На старте, попав на осколок пака, мы были готовы к тому, что утром окажемся во власти воды к юго-западу от острова Генриетты. Плавание на льдине возле земли — куда ни шло, но в открытом океане? Как объяснить, что нашу льдину со всех сторон окружает вода, причем мы не плывем через большое разводье от одного берега к другому, а движемся свободно, не скрепленные с какими-либо ледяными массивами? Может быть, льды севернее нас изменили скорость, пошли быстрее, мы же отстали? Так или иначе, наш остров находится в области разрежения льда, где-то поля сильно сжимаются, и именно поэтому мы плаваем сами по себе.

Наутро кругом мало что изменилось, лишь на западе нас чуть сблизило с соседними совершенно разбитыми и искореженными полями.

Рахманову и мне повезло — мы нашли сносное место. Я остановился, а Володя благополучно перебрался по тонкому многослойному льду на противоположный берег.

Когда он возвращался, стало ясно, что найденной переправе грозит опасность. Мы и раньше видели такое. Сперва пласт ниласа находит на пласт, толщина «пирога» растет, мост вроде бы делается все крепче, но потом под своей собственной тяжестью опускается. Поверх льда выступает зеленая вода, переправа тонет, а лед вокруг изумрудного бочажка, как мы не раз убеждались, становится очень опасным.

Заторопились.

На месте лагеря никого не было, но на торосе метрах в трехстах стоял Юра, который наблюдал за всеми шестью разведчиками.

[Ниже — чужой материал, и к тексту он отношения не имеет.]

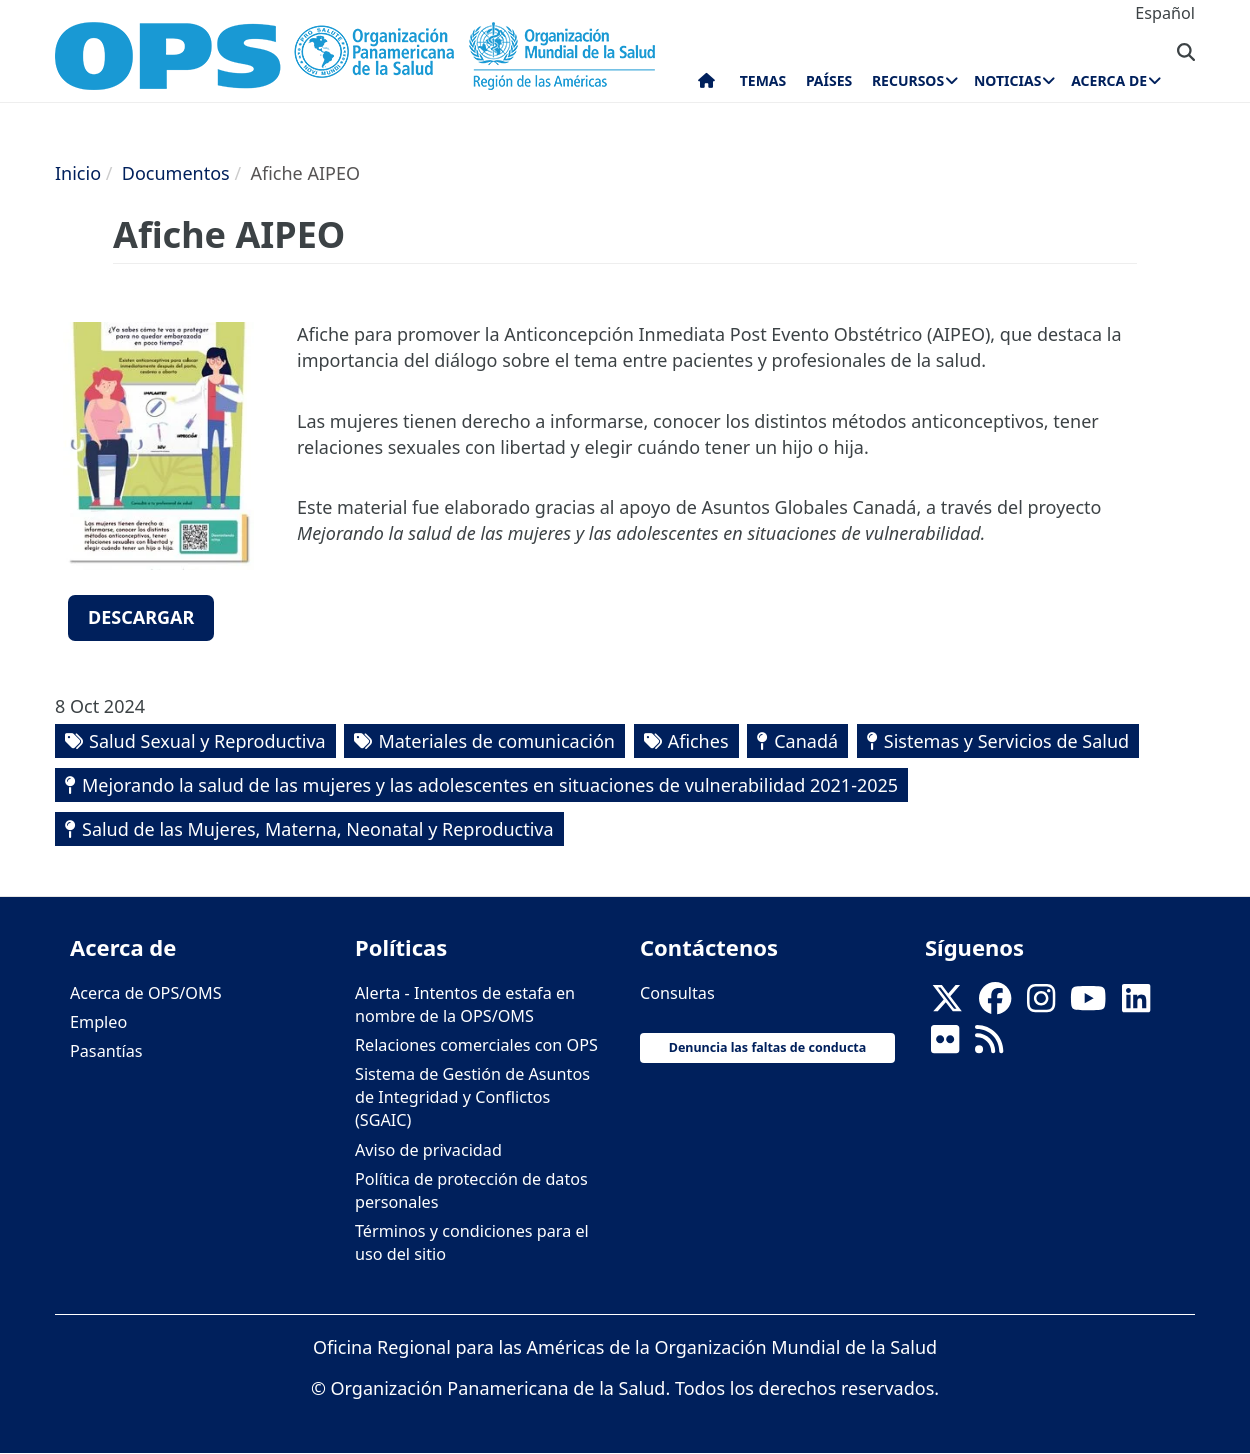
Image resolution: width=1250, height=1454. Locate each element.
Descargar (141, 617)
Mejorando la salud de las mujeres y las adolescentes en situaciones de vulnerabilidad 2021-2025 (490, 785)
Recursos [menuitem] (908, 80)
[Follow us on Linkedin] (1136, 1004)
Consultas (677, 993)
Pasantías (106, 1051)
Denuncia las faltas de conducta (768, 1047)
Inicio (78, 173)
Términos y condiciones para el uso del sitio (472, 1242)
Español (1165, 13)
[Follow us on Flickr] (945, 1045)
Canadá (806, 741)
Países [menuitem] (829, 80)
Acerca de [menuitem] (1109, 80)
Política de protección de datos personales (471, 1190)
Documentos (176, 173)
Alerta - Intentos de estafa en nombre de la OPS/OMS (465, 1004)
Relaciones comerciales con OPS (476, 1045)
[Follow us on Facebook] (995, 1004)
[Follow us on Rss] (989, 1045)
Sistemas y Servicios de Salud (1006, 741)
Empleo (98, 1022)
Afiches (698, 741)
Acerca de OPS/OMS (146, 993)
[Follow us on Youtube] (1088, 1004)
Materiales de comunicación (496, 741)
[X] (947, 1004)
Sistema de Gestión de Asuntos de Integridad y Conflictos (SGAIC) (472, 1097)
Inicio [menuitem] (706, 85)
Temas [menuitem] (763, 80)
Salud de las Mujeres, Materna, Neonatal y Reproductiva (318, 829)
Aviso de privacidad (428, 1150)
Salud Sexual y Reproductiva (207, 741)
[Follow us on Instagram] (1041, 1004)
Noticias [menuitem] (1007, 80)
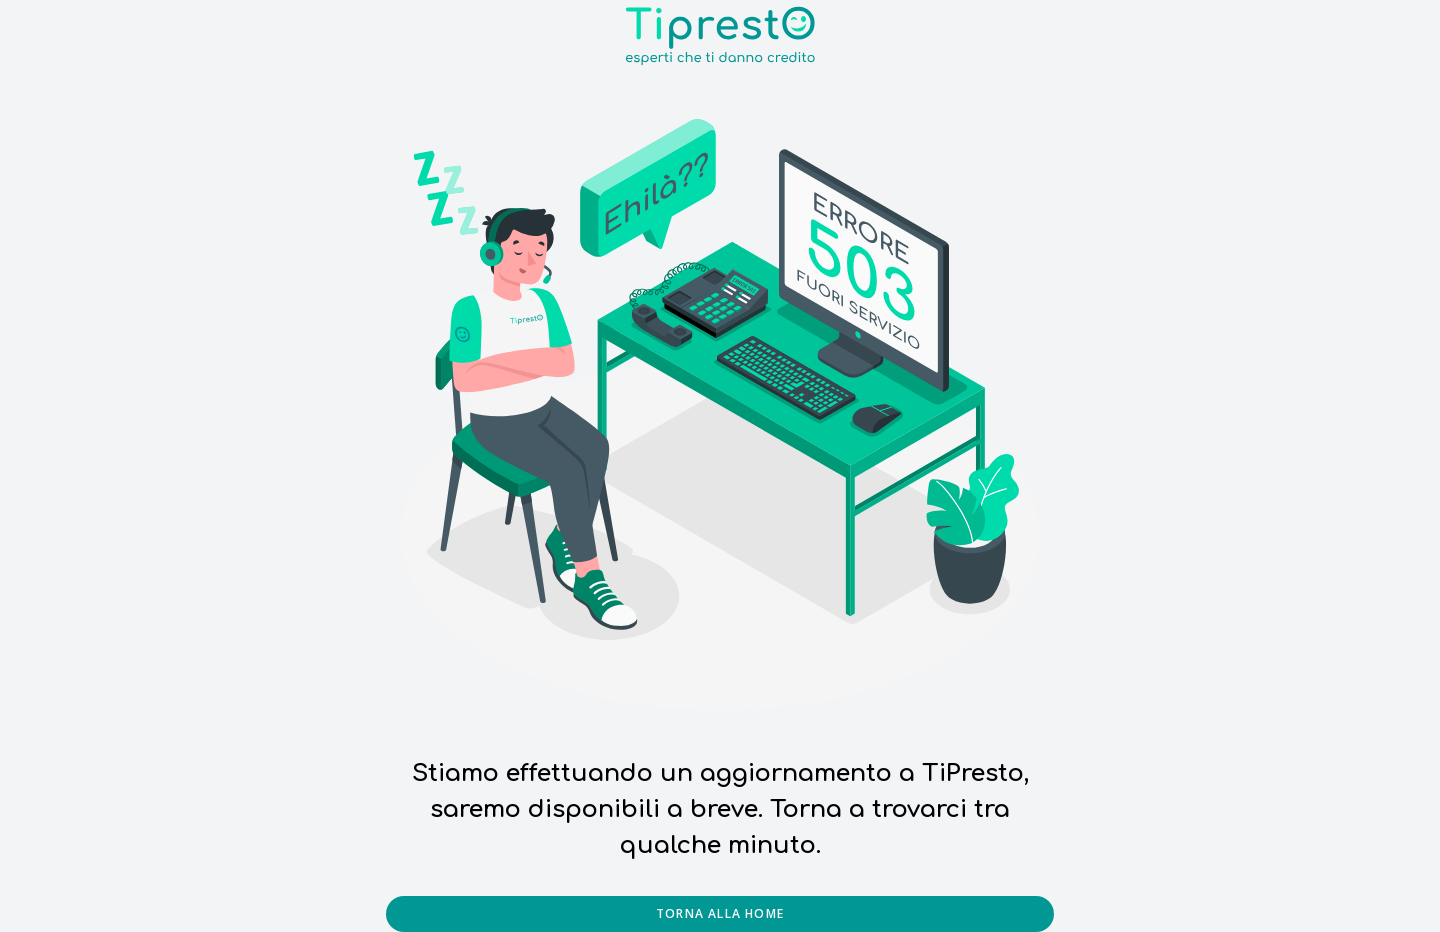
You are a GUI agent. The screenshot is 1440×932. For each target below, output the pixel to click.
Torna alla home (720, 913)
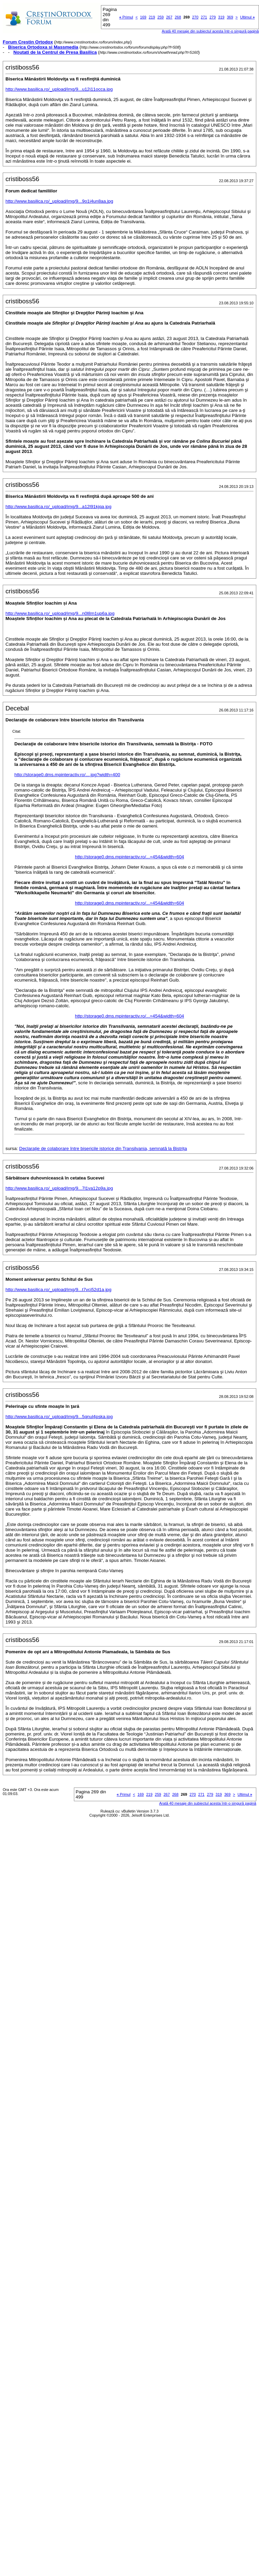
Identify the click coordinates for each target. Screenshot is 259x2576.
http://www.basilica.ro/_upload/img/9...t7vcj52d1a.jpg (58, 1289)
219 (152, 17)
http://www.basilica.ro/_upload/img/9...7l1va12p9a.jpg (59, 1188)
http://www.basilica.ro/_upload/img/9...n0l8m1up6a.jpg (60, 613)
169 (143, 17)
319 (221, 17)
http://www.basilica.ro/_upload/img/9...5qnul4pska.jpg (59, 1416)
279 (212, 17)
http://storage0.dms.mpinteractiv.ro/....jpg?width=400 (67, 774)
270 (195, 17)
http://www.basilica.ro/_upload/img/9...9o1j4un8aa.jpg (59, 201)
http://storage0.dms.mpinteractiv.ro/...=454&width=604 (129, 856)
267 (169, 17)
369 (230, 17)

Мы подняли руки вверх, что означало: «Переправа есть». Хмелевский засвистел, закричал и, в свою очередь, сделал тот же знак. Собрались быстро.

Хорошо, что мы все время спешим. Сколько раз благодаря этому нам удавалось обгонять, если так можно сказать, природу. И на этот раз успели. Я прошел первым, вода подступала к лыжам, но плавные быстрые движения не нарушили шаткого равновесия.

Одна переправа в этот день была классической, именно такие мы многократно делали на подходе к станции СП-23 в 1976 году.

Идеальное, залитое солнцем, вожделенное поле. Никаких торосов. И вот первый — Леденев — как вкопанный остановился. Вода! Насколько хватает глаз, черной струной вправо и влево лежит река: ширина 15—18 метров, берега ровнейшие, будто проведенные по линейке. На поверхности «сало» не толще бумажного листа, ни льдинки, ни клочка снега. Десять минут мы надували лодку, с байдарочным веслом первым перебрался Юра. Потом своим чередом пошла обычная челночная переправа. Рейс — один человек, или два рюкзака, или куча лыж и лыжных палок. На пятидесятой минуте лодка была уложена в рюкзак Василия и лыжи разобраны.

Через полчаса после челночной переправы возник новый канал. Лед у берега был совсем крепкий — лыжной палкой не пробьешь, значит, наверняка по нему можно идти. Посередине особым матовым блеском светились тонкие пластины серого мокрого ниласа, а дальше до противоположного берега черной тканью лежал совсем прозрачный лед в белых звездах. Прорубить канал для лодки — три верных часа. Идти на лыжах? Вроде бы риск большой.

Легкий Леденев без рюкзака осторожно скользит, лед под ним прогибается, прямо ванночка образуется. Вадим — второй. Натягивается веревка. Теперь, держась за нее, Леденев переносит рюкзаки. Последним переходит Мельников. Ему плохо удаются плавные движения, и, как ни уговариваем мы его скользить, он шагает будто слон. Все готовы помочь Толе, но, к счастью, помощь не нужна, лед выдерживает.